For a few hours in the afternoon, the Swedish furniture retailer has the feel of a social club. The second floor of the store has some of the usual weekday traffic — shoppers who amble through the cafeteria’s metal stanchions picking out the famous meatballs, almond cakes and lingonberry juice. But many more have come for something other than Swedish fare, some bringing their own food and loitering from table to table, pulling chairs up to where friends and acquaintances are seated.

In the brightly lit bathroom, off to the side of the shop floor, women gather to gossip. One is putting on lipstick.

Online dating isn’t really a thing for the men and women here. They have smartphones, or at least they have the means to buy one, but most say they don’t want to search for a partner online.

“When it comes to buying things, I go online,” said Li Zhiming, 69, who had styled his black hair with gel and was wearing eyeliner and bell bottoms. “I don’t think online dating is reliable.”

Li said his wife had left him and their young son to go abroad in 1996, the early years of China’s reform and economic opening. He has been alone ever since. After retiring from a job as an engineer nine years ago, he started to plan his days with activities. He plays cards, dances to Latin music and can sing.

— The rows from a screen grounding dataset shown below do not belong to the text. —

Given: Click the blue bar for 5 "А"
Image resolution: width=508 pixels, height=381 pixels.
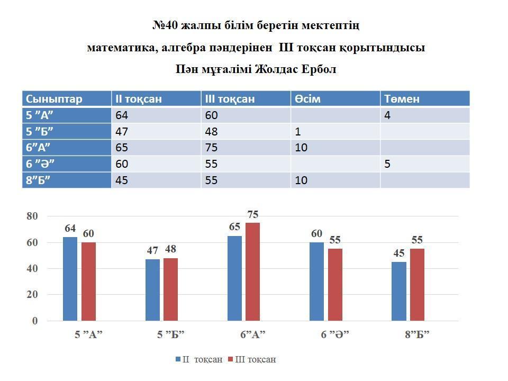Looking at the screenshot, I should click(x=70, y=279).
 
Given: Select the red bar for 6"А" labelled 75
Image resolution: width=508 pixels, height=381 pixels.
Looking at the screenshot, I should click(x=252, y=271).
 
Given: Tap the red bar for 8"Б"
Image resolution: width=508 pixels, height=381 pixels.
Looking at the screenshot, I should click(x=417, y=285).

“I have my own apartment, a pension and a healthy body,” Li said.

He said he wanted to find a woman who was “young and beautiful.” In exchange, he promised to cook and take care of her. “I am lonely at home,” he said.

Zheng Yue, 70, chose to sit alone and wait for someone to come to her. Like many other women here, she did not want to give her full identity, instead providing the name she used on her public social media account.

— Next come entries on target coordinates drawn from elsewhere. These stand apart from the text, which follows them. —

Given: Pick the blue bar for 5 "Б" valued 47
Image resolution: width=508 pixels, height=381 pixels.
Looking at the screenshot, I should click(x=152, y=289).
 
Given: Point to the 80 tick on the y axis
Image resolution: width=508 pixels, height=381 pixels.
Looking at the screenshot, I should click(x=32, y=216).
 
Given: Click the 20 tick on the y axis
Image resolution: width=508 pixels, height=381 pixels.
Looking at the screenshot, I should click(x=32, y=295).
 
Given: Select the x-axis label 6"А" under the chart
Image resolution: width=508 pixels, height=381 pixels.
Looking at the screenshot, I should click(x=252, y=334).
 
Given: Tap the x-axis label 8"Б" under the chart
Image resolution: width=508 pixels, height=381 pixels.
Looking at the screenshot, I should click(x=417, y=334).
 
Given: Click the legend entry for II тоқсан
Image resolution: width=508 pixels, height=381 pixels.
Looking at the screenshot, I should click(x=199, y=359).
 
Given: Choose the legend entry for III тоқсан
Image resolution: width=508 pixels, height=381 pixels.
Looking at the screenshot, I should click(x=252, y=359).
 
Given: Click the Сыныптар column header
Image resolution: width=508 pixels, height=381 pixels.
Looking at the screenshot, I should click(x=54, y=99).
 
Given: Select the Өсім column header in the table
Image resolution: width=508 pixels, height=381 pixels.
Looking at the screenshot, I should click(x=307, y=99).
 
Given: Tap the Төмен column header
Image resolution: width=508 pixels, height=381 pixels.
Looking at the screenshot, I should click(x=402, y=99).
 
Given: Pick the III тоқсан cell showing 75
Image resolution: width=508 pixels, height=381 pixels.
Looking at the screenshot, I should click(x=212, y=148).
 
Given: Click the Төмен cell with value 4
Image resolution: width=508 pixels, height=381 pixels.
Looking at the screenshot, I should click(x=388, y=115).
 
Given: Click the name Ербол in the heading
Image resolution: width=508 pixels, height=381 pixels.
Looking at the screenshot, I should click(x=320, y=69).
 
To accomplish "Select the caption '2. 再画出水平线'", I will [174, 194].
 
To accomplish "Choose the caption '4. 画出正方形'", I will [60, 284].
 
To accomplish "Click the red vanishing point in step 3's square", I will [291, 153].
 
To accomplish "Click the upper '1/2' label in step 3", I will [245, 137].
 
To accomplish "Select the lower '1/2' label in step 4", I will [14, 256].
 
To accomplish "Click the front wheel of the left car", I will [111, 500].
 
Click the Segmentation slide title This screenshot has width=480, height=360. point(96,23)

Zheng, whose husband was a former police officer and died from an injury he had suffered years earlier, is looking for a man who is “knowledgeable, sensible, mature, stable, amiable and kind.” Someone, she added, whom she could “hold hands with for a lifetime.”

It takes a lot for women to come to these gatherings, she said. They tend to be more shy about finding a new partner.

“We are brave enough to come by ourselves and take the first step.”